If you are against the Crusades and the Inquisition, would you have been burned alive as a heretic during those events?
If your interpretation of a holy book causes you to condemn your ancestors for having a different interpretation, will your descendants condemn you in the same way?
This question makes no sense.
Rape wasn’t always a crime in the Middle East two thousand years ago. Is that why `do not rape’ is not part of the Ten Commandments?
I’m sure that has nothing to do with it since the Ten Commandments were written almost 4000 years ago.
More to the point, in the words of the apostle Paul:
Owe no one anything, except to love each other, for the one who loves another has fulfilled the law. For the commandments, “You shall not commit adultery, You shall not murder, You shall not steal, You shall not covet,” and any other commandment, are summed up in this word: “You shall love your neighbor as yourself.” Love does no wrong to a neighbor; therefore love is the fulfilling of the law. (Rom 13:8-10, emphasis added)
If you can’t see that raping someone is against the whole concept of loving your neighbor as yourself, then nothing I say is going to make any difference whatsoever.
Do animals need `god-given’ morality to understand how to care for their young, co-operate within a pack, or feel anguish at the loss of a companion? Why do we?
I don’t know enough about that to make an informed comment. But I believe that God created everything (including the animals) and therefore if they do all of those things then it was written on their hearts to do so by God.

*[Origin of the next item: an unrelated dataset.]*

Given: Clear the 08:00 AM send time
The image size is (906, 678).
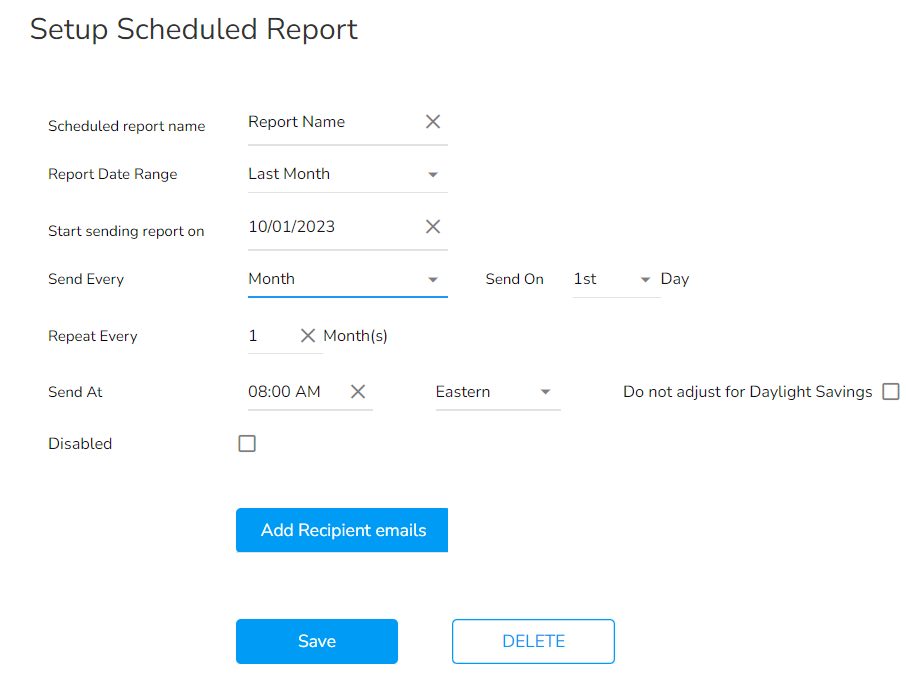Looking at the screenshot, I should click(x=358, y=392).
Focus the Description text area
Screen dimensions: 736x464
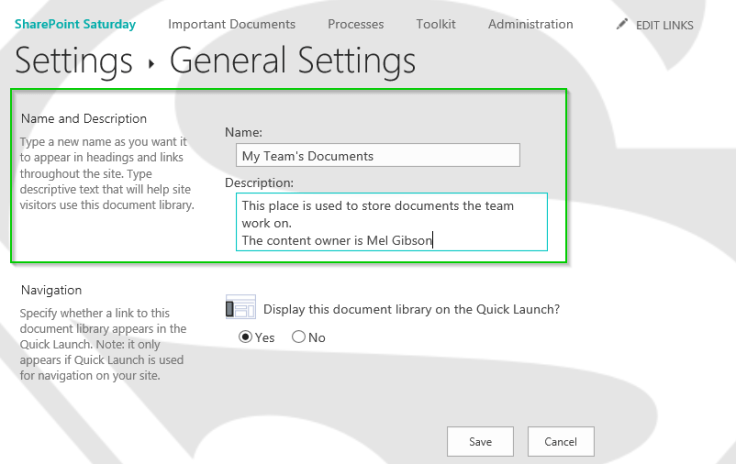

Much the same way morality is written on our hearts. Meaning, as previously mentioned, when an atheist does an act of charity he is only following the moral code God himself wrote into the heart of every human being. I don’t see why animals would be excluded from having that morality wired into them.
If organized religion requires a civilization in which to spread, how could this civilization exist without first having a moral code to make us civil?
So, did the chicken or the egg come first?
Seriously, though, this question seems to imply is that religion can’t exist without society, but society can exist without religion. The truth is probably more complex than the question implies, and much more complex than I have time for in this post. I might dive into this more deeply in a future post, if I get some requests for it in the comments. For now, I think that the question is a gross oversimplification of the relationship of religion to society and vice versa.